Service Mesh. Built on top of the CNI, a service mesh implements a network infrastructure with its own control and data planes through which traffic is centrally managed. Implementations vary, but DaemonSets and / or sidecar containers are commonly used to proxy and route traffic for each node and pod.
A service mesh aims to abstract away common networking functionality from application workloads to implement common features (by default) such as:
- Mutual authentication (verifying the identity of networking endpoints)
- Encryption (for node-to-node communication)
- Request traffic control (for load-balancing, canary rollouts, locality-aware routing, header manipulation, failovers, rate-limiting, etc.)
- Authorization (verifying traffic at layers 3, 4 and 7)
- Metrics (info on traffic at layers 3, 4 and 7 such as request codes, latency, dropped packets, etc.)
- Visibility (logging intra-cluster traffic and external traffic, flow logs)
Relationship. Whilst a service mesh requires a CNI, the exact relationship between them is blurry. Implementing service mesh functionality can require it to intrude on the responsibilities of the primary CNI, to for example route traffic within the host network namespace. Without special consideration, this can lead to conflicts — maybe a network policy to be enforced by the low-level CNI breaks after the high-level service mesh has applied its processing.
Similar to how some clusters (particularly in managed environments such as EKS) have particular compatibility requirements between primary and chained CNIs, introducing a service mesh into your cluster also requires additional compatibility considerations.
Istio
Istio (Sidecar). One of the most common service mesh is Istio in its sidecar implementation. In this, sidecar containers are automatically injected (through an admission controller) into all workloads within the mesh. Each sidecar is responsible for proxying (TCP) traffic for its pod’s network namespace. The proxies themselves, known as the data plane, are based-off Envoy — a high-performance “event and communication bus” found in many open-source projects.

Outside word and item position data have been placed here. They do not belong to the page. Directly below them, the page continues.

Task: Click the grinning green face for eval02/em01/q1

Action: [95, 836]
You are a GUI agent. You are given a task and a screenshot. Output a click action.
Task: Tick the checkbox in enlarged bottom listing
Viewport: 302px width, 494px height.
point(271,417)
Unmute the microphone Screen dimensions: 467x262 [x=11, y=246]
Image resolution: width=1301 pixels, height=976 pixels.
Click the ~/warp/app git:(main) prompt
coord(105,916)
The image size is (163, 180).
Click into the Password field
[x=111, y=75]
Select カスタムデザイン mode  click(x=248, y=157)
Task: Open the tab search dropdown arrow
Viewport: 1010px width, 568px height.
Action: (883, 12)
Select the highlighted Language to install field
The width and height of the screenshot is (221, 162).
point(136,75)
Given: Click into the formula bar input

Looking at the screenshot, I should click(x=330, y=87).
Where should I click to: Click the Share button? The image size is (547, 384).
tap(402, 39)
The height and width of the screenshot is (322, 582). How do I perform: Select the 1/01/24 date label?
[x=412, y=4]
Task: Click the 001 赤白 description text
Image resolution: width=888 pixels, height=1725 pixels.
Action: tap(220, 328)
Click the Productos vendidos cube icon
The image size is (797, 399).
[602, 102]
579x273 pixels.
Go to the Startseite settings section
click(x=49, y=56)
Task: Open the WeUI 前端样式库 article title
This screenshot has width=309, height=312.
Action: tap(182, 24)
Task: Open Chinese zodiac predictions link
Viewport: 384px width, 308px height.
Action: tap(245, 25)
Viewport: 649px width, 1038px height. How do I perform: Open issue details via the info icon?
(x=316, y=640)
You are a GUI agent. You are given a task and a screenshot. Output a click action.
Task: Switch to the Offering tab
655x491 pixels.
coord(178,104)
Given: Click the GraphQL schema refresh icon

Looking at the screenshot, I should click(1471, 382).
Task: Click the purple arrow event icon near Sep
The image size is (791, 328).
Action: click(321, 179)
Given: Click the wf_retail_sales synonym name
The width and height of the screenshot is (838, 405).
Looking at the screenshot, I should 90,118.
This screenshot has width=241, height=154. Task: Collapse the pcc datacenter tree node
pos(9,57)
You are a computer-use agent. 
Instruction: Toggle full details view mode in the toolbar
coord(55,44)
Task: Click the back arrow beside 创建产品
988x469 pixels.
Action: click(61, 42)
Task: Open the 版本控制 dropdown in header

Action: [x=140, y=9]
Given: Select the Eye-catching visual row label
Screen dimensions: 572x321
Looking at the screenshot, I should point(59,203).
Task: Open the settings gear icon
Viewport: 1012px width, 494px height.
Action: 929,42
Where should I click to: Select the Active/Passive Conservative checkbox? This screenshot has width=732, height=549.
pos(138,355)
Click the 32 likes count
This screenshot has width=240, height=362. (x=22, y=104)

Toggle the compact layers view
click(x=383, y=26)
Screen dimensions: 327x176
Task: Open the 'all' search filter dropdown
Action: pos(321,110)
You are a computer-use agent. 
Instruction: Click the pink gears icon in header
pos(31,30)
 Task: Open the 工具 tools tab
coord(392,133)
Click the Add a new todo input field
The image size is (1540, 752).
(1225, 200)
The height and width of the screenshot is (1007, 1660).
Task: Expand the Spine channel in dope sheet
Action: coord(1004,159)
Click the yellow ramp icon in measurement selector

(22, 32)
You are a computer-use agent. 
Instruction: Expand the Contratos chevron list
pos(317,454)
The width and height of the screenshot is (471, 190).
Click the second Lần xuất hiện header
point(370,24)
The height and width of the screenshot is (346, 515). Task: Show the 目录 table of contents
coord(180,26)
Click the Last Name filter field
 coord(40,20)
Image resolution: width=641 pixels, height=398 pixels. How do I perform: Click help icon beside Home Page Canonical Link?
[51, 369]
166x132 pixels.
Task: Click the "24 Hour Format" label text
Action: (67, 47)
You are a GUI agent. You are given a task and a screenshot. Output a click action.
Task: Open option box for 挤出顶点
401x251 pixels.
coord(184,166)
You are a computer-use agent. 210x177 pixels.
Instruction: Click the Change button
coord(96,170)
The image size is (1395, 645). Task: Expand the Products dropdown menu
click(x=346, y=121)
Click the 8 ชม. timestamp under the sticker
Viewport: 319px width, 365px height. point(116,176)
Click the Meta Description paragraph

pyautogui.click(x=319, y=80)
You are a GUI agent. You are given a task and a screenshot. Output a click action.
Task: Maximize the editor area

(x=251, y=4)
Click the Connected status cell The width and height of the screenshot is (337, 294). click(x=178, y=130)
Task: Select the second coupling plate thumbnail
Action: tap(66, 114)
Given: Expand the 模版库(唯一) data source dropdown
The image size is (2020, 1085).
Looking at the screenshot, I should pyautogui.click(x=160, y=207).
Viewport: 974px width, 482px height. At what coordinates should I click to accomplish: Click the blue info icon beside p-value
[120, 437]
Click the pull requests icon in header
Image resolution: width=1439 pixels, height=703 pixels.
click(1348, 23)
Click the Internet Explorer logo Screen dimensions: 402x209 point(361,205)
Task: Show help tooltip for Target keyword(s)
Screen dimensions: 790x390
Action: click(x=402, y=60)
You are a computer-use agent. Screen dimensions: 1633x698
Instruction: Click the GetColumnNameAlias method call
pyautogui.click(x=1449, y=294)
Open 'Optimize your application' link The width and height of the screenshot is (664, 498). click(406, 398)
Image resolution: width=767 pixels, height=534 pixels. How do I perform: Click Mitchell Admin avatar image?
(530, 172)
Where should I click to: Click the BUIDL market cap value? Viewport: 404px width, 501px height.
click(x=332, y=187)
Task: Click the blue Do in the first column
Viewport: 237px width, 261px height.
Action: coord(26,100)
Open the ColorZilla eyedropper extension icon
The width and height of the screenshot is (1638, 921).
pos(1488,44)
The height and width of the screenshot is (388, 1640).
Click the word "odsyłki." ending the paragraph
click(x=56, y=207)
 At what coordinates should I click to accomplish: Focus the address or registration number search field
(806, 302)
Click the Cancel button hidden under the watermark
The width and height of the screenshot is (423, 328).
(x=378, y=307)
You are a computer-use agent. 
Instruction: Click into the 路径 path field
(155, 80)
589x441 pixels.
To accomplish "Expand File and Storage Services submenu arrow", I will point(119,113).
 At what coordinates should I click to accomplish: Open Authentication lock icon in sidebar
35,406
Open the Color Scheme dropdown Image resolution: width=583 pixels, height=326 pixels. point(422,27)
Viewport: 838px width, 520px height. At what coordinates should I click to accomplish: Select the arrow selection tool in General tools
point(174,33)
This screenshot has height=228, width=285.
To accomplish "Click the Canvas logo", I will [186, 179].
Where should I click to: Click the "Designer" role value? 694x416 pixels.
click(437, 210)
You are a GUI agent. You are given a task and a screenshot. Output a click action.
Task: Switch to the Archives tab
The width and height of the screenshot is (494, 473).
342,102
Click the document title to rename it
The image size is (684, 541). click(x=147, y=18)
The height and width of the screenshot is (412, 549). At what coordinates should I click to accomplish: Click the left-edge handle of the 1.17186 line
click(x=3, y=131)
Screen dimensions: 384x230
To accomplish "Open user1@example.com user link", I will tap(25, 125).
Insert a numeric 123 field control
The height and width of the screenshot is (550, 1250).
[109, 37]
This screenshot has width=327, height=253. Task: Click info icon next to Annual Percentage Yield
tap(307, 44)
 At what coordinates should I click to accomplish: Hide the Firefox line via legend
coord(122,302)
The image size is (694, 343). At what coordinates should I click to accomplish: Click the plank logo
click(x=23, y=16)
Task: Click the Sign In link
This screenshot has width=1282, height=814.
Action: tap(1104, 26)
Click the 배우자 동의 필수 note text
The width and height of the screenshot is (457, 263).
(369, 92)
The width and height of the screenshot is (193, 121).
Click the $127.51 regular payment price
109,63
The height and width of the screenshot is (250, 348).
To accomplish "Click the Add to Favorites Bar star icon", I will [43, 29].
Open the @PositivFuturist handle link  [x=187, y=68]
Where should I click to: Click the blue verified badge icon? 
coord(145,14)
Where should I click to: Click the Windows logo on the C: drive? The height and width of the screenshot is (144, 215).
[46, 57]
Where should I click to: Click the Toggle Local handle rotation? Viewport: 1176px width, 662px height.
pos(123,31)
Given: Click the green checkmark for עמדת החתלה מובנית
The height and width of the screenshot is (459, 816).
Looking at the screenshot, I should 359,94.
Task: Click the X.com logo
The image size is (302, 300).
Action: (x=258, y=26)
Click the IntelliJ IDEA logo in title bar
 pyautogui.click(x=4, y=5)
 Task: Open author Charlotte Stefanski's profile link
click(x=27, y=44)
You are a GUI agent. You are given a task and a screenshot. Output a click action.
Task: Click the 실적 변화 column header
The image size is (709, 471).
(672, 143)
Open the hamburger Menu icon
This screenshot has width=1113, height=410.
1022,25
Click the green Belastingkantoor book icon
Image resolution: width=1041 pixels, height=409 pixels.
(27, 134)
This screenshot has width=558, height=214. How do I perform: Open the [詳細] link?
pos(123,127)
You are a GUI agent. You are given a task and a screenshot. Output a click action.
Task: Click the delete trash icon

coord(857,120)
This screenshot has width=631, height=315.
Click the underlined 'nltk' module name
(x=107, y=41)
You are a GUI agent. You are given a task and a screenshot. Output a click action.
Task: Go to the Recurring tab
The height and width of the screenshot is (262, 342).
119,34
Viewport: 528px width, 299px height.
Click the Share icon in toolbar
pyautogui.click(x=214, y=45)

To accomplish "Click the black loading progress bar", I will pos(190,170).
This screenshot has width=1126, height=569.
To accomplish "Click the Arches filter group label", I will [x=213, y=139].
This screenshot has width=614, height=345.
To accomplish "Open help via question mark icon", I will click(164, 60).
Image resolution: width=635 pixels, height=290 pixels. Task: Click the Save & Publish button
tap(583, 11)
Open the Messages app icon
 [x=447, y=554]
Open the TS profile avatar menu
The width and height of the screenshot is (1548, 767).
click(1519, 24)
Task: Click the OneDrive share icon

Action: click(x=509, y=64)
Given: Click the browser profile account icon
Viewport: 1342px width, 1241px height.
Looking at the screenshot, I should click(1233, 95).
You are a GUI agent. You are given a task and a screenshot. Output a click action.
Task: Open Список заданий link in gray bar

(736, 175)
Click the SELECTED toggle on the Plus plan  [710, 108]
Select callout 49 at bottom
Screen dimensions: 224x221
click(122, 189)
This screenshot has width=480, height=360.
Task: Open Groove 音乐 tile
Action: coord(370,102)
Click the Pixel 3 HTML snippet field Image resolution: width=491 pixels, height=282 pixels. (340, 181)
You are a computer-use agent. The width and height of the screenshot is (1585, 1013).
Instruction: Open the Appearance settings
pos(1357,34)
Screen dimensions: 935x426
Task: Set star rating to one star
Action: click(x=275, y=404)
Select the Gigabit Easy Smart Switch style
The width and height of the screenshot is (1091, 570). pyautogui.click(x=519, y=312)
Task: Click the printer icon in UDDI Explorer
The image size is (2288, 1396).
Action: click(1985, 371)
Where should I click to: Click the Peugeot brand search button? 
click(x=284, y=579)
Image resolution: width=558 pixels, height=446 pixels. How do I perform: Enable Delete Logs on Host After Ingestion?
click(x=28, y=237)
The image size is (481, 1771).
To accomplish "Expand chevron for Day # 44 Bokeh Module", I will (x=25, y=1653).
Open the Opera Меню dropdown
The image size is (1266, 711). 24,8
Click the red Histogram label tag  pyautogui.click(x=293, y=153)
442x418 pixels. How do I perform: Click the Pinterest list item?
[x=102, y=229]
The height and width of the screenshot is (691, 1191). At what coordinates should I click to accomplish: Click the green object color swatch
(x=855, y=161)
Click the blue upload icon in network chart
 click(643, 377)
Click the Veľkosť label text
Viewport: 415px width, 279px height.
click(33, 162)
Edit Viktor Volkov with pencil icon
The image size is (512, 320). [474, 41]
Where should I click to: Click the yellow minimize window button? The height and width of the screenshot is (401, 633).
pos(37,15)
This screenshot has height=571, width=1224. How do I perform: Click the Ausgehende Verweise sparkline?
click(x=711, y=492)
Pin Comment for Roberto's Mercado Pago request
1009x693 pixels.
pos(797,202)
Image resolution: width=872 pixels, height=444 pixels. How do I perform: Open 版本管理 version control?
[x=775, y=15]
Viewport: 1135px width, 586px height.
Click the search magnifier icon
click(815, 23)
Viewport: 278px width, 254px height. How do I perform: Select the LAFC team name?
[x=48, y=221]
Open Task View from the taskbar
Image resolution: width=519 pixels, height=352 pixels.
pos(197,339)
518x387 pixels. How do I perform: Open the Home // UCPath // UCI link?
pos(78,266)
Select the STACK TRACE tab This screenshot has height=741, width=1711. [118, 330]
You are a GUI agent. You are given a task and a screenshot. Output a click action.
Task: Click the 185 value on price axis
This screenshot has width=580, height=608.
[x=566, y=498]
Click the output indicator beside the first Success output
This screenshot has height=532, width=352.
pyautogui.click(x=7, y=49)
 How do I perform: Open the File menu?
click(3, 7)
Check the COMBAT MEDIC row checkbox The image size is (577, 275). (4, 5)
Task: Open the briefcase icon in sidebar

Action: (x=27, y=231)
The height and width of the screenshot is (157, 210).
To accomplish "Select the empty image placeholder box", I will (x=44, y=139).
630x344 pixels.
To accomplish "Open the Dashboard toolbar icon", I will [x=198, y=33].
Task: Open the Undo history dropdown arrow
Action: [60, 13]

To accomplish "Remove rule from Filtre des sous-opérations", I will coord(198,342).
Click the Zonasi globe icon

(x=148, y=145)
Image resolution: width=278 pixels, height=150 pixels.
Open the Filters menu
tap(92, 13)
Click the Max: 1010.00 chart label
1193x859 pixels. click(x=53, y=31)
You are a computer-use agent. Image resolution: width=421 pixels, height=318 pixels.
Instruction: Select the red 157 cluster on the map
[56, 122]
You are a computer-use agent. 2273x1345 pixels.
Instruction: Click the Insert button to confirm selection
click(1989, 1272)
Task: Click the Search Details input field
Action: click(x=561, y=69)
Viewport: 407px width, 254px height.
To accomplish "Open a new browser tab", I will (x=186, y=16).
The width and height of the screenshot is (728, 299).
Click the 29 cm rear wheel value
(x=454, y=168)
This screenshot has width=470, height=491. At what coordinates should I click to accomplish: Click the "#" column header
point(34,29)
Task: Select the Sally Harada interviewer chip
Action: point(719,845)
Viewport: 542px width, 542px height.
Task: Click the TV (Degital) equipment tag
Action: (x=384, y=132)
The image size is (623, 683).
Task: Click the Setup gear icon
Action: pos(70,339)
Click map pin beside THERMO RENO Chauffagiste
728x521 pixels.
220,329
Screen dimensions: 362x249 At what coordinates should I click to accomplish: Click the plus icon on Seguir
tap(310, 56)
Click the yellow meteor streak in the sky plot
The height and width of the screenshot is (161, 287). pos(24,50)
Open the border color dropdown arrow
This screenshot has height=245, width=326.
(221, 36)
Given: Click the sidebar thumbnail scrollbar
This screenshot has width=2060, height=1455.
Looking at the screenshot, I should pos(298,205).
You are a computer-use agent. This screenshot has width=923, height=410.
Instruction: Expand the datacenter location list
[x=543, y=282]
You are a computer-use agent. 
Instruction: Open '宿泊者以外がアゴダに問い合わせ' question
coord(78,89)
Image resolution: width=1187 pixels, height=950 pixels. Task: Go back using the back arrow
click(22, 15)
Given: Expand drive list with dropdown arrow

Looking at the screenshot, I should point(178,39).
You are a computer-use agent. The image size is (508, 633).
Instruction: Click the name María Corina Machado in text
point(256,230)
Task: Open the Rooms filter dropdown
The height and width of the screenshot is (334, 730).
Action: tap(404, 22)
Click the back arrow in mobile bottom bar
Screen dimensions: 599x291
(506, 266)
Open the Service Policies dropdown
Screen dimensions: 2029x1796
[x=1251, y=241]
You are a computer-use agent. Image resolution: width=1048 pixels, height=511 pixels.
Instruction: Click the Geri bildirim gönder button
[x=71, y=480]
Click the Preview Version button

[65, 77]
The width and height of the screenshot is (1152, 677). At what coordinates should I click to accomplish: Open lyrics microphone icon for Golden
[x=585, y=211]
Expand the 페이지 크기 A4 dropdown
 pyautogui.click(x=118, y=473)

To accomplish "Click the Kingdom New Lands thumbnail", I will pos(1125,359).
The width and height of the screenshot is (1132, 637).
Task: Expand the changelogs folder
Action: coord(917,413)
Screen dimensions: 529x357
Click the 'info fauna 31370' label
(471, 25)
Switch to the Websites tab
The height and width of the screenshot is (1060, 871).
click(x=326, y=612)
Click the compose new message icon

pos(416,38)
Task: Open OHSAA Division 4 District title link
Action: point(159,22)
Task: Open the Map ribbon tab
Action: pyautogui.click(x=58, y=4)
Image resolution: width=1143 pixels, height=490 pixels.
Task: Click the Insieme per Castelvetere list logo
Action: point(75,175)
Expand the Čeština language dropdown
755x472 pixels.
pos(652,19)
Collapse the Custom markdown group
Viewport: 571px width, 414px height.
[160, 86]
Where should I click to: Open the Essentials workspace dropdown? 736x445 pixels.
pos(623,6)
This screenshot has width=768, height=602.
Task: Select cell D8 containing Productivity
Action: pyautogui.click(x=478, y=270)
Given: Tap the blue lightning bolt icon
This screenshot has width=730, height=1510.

# Label namespace for Istio injection
$ kubectl label namespace in-mesh istio-injection=enabled
# Run test pod
$ kubectl -n in-mesh run --image curlimages/curl \
test-pod --command -- /bin/sleep infinity
# See the Istio initContainer pods
$ kubectl -n in-mesh describe pod test-pod
[...]
Events:
Type Reason Age From Message
---- ------ ---- ---- -------
[...]
Normal Created 11s kubelet Created container istio-init
Normal Started 11s kubelet Started container istio-init
[...]
Normal Created 9s kubelet Created container istio-proxy
Normal Started 8s kubelet Started container istio-proxy
# Two containers: curlyimages and the Istio sidecar
$ kubectl -n in-mesh get pod test-pod
NAME READY STATUS RESTARTS AGE
test-pod-496kj 2/2 Terminating 0 2mAdvantages of Sidecars. Sidecar implementations of networking infrastructure enable a number of natural advantages: (1) being directly tied to application workload lifecycles infrastructure naturally scales; (2) proxies are single tenant, better for configuration and storage of key material; (3) upgrades to all sidecars can be done serially, minimising downtime.
Disadvantages of Sidecars. However, on the other hand: (1) resource consumption can be higher than required due to the duplication of infrastructure; (2) applications have to be restarted in-tandem with proxy upgrades; (3) co-location of sidecars and workloads means a compromise in one directly compromises the other.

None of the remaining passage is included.